Given how hard it is to make any very large and operationally functioning system, it is a lot to ask for it to also withstand the fact that for an entire group of people, it must be stopped. Thus with racism, sexism, nativism, etc, a lot of energy must be expended defending ideology and policy.
This is one major strength of Utilitarian ethics: The system you designed should have as little built-in rational opposition as possible. The converse of “The greatest good for the most possible” is “There will be the minimum possible number of people with an automatic morally-aligned drive to stop you.”
what?
Any aggregation function you can name for Utilitarianism is going to have “automatic” opponents in anyone whose aggregation function differs sufficiently. And by non-Utilitarians who lose out, as well.
I did not say engineer something so that no one wants to destroy it. Just that if you have actually reached towards the greatest good for the greatest number, then the fewest should want to destroy it.
Or have I misunderstood you?
My argument is going something along the lines of the Tautological argument that ( I think) Mills (but maybe Bentham) made about Utilitarianism (paraphrasing much), “People who object to Utilitarianism that it will end up with some kind of calculated dystopia where we trade off a few people’s happiness for the many actually prove the principle of utilitarianism in their very objection to this. Such a system would be anti-utilitarian. No one likes that. Therefore it is not utilitarianism at all.”
Perhaps I misunderstood you. I was merely pointing out that any concrete allocation of resources and status (the primary function of an ethical system) is going to have opponents based on who feels the loss.
It’s not (necessarily) that they object to Utilitarianism, it’s that they object to THIS particular application to them. This will be the case for any concrete policy.
I suppose this is technically true, but all concrete choices are not created equally.
Some policies tend towards win-win, for example “Let’s pave the cowpaths.” In that case, they are only going to bother someone with a systemic interest in the cowpaths not getting paved. Not to dismiss their interests entirely, like “they have some job that depends on routing people around the long way” or something, but this is going to, on balance, tend to be less people and less intense opposition (and more easily answered) than more zero-sum competitive approaches, for example.
I guess this is getting into a separate argument though: “Win-win thinking is fundamentally more Utilitarian than competitive zero-sum thinking.”
Well, no—that’s my main comment on your post. Any given Utilitarian priority (the aggregation of individual utility that you optimize) is NOT win-win. It’s win-on-average, which is still a loss for some.

* _Dataset excerpts_

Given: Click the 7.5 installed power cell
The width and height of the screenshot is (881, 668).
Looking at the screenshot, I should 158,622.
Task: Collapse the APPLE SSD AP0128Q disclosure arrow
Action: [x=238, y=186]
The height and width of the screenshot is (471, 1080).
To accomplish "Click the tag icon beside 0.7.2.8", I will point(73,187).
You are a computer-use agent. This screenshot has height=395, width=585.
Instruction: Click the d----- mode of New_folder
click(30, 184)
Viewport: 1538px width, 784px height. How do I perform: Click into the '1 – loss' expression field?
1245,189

---

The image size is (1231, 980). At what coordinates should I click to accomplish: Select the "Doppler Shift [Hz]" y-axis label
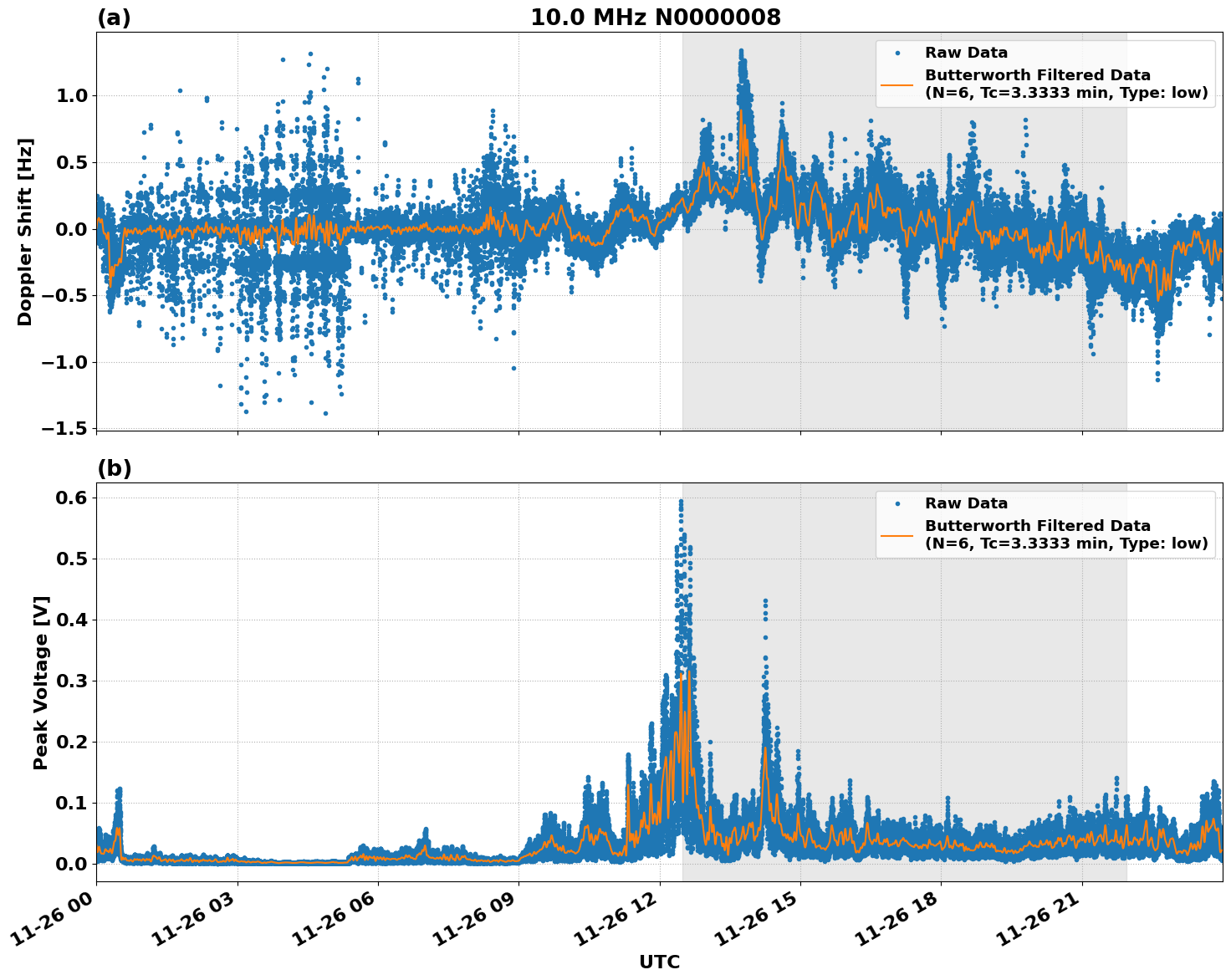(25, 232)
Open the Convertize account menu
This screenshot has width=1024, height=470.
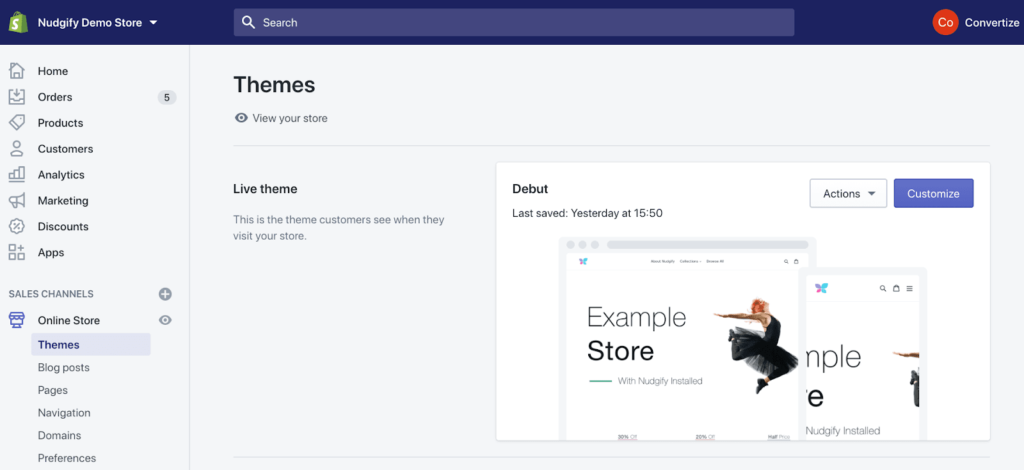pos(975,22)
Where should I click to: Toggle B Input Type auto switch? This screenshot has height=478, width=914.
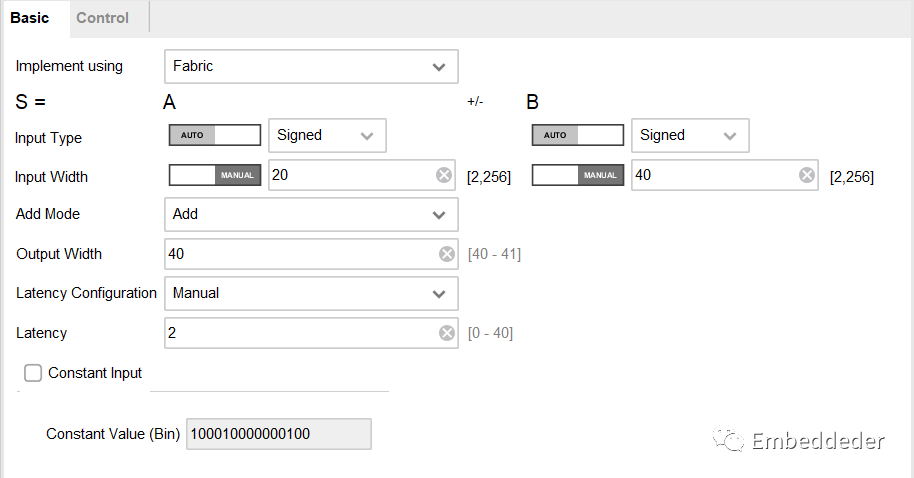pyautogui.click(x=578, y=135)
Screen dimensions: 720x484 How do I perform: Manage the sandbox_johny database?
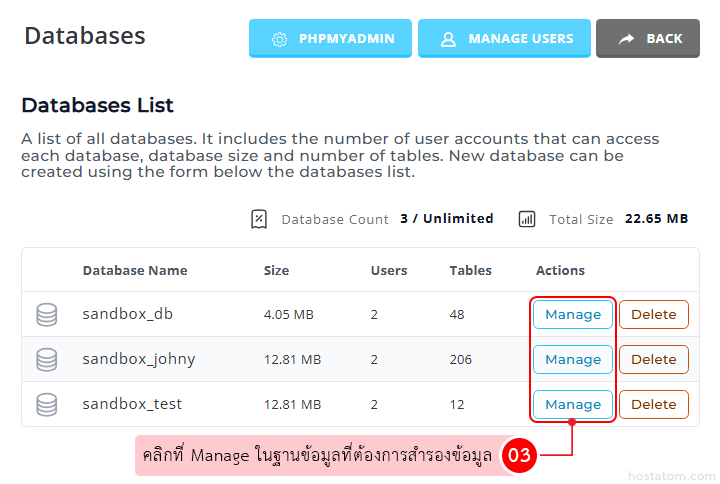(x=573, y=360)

* _Directions_
Output a verbatim passage from the utilitarianism discussion above, beginning at the words "Given how hard" and stopping after "out, as well.".

* _Task result_
Given how hard it is to make any very large and operationally functioning system, it is a lot to ask for it to also withstand the fact that for an entire group of people, it must be stopped. Thus with racism, sexism, nativism, etc, a lot of energy must be expended defending ideology and policy.
This is one major strength of Utilitarian ethics: The system you designed should have as little built-in rational opposition as possible. The converse of “The greatest good for the most possible” is “There will be the minimum possible number of people with an automatic morally-aligned drive to stop you.”
what?
Any aggregation function you can name for Utilitarianism is going to have “automatic” opponents in anyone whose aggregation function differs sufficiently. And by non-Utilitarians who lose out, as well.